Ahriman tendit les mains devant lui, paumes vers le haut, et écarta les doigts. Asmodeus se sentit aussitôt saisir par la poitrine et tirer vers le trou. Utilisant tous ses pouvoirs, il parvint à s’arracher à cette emprise magique. Ahriman recommença, sachant fort bien que, chaque fois, le Shesha s’épuisait. Lorsqu’il le vit au bord de la panique, le Faux Prophète quitta l’arène en marchant au travers des flammes. Asmodeus voulut en faire autant, mais le feu lui brûla sauvagement la peau. Il se métamorphosa en reptilien, mais ses écailles ne le protégèrent pas davantage.

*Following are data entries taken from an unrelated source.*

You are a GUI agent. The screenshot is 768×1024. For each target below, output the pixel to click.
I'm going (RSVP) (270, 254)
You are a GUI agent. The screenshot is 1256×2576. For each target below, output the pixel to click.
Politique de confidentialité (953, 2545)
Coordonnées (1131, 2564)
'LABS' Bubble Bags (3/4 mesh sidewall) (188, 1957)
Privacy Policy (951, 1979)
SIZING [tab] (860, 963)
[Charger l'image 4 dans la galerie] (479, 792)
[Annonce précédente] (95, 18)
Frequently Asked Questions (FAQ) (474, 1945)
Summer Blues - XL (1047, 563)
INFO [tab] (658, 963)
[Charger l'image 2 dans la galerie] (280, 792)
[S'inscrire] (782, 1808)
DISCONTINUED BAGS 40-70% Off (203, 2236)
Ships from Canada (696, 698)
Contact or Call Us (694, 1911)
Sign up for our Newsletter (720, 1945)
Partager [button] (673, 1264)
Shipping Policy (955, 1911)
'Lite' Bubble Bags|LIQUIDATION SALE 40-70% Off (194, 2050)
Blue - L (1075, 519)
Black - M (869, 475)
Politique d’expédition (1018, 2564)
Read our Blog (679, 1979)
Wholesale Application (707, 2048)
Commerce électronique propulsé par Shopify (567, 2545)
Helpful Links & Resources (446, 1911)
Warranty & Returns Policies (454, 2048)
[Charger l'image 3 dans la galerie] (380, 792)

Le cercle de feu se mit alors à rétrécir très lentement, refoulant le Shesha vers le gouffre. Il émit aussitôt des grincements stridents, appelant ses serviteurs à son aide.
— Tu es si prévisible, mon pauvre ami, résonna la voix d’Ahriman autour de lui.
Des sifflements aigus parvinrent aux oreilles d’Asmodeus. D’un moment à l’autre, les Naas le hisseraient hors de sa prison embrasée. Il les vit tournoyer au-dessus de lui, analysant les lieux avant de s’y risquer. En se refermant de plus en plus, la muraille de feu ne leur permettait plus d’y descendre. Il ne restait plus que quelques centimètres…
— Adieu, Asmodeus.
Poussé par les flammes, le Shesha tomba dans l’abîme. D’un seul coup, le feu s’éteignit. Ahriman s’approcha du bord du grand trou.
— Ceux que tu as tués se feront un plaisir de te tailler en pièces, ajouta-t-il.
— Je survivrai, Arimanius, et c’est moi qui te démembrerai lorsque tu viendras me rejoindre !
— Blablabla…
Le Faux Prophète referma le gouffre d’un geste de la main, puis porta son regard sur la centaine de Naas qui voltigeaient au-dessus de lui. En utilisant des sphères incandescentes, il se mit à les descendre un à un, comme dans un jeu vidéo. Leurs cadavres calcinés s’abattirent dans la rue, sur les voitures et sur les lits de camp, terrorisant encore plus les malades et les passants.
— Maintenant, le monde est à moi ! lança Ahriman en se frottant les mains.